When the initial failure size interval ranges from 0.1 to 0.5, the mitigation strategies are more effective. When the dotted curves are compared with their solid counterparts, the indices on the dotted curves are reduced for the same initial failure sizes and the curves follow a more continuous second-order failure transition characteristic. The nodes infected ratio in Scenario 3 exhibits a second-order transition characteristic, which can be ascribed to the fact that bidirectional interdependencies have become unidirectional interdependencies and the operation of the cyber layer nodes does not depend on the states of the coupled physical layer. This phenomenon illustrates that, in interdependent networks, the interdependencies are the corridors through which the failures develop between the layers and exacerbate the propagation size of cascading failures. Meanwhile, the difference between the physical layer load shedding ratio and that in the benchmark scenario is the largest in this scenario. For the initial failure size that ranges from 0.05 to 0.2, the physical layer load shedding ratio decrease from more than 0.5 to less than 0.4. The application of UPFC expands the controllable variables in security control and improves the physical layer’s operation limit.

6 Conclusion

This paper introduces an interdependence strategy based on node classification and geographic closeness. To model cascading failures in a CPPS, we propose an improved percolation theory in which the operational analysis and simulation of both layers and the role of indirect interaction mechanism in failure propagation are taken into account. In addition, two cascading failure mitigation strategies are presented from both a network interdependence relation perspective and a physical layer operational perspective. Cascading failures in a CPPS with increasing initial failure sizes are then simulated for different scenarios.

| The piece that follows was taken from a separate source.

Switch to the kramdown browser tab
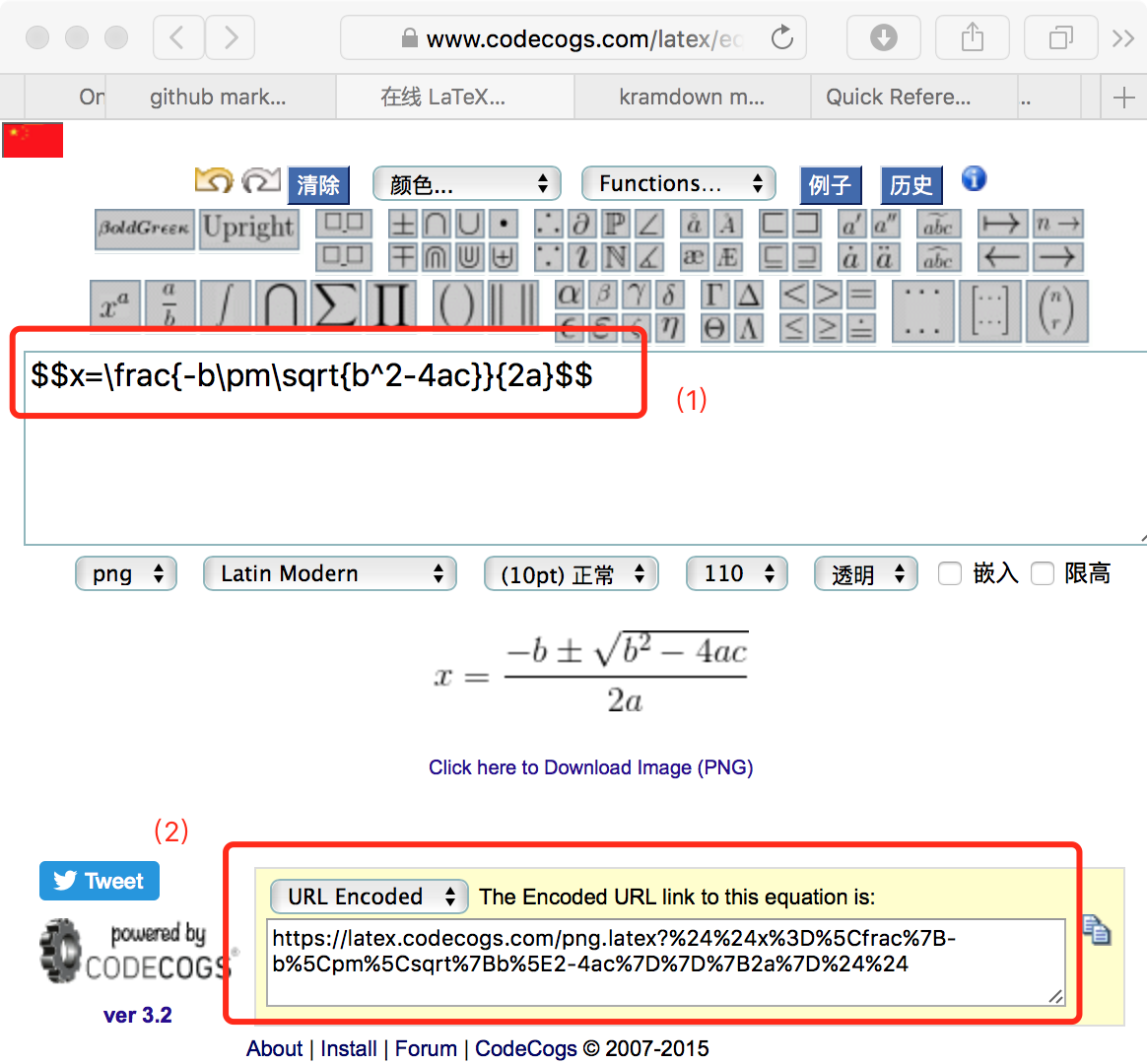1147x1064 pixels. click(691, 97)
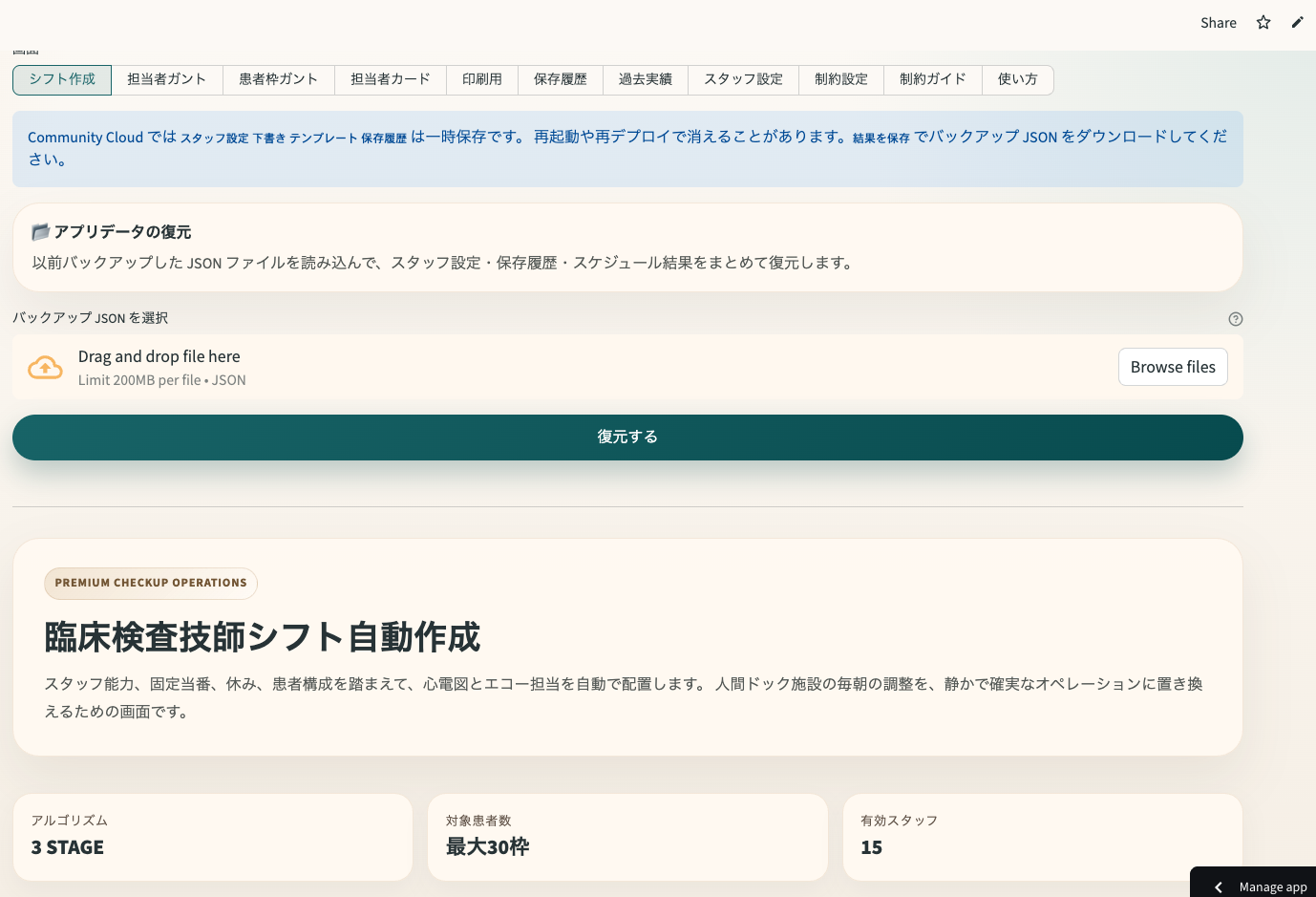
Task: Star this app using the star icon
Action: [x=1263, y=22]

The results demonstrate that the fundamental reasons for the first-order transition of cascading failures are the interdependence relation and the gap between the observable and controllable physical layer and the actual operational one. Because of the complex coupled topological and operational relations between the two layers, these mitigation strategies should be applied simultaneously to alleviate the influence of cascading failures. This is especially true when decreasing the physical layer load shedding ratio and transitioning the failures to have more continuous second-order transition characteristics.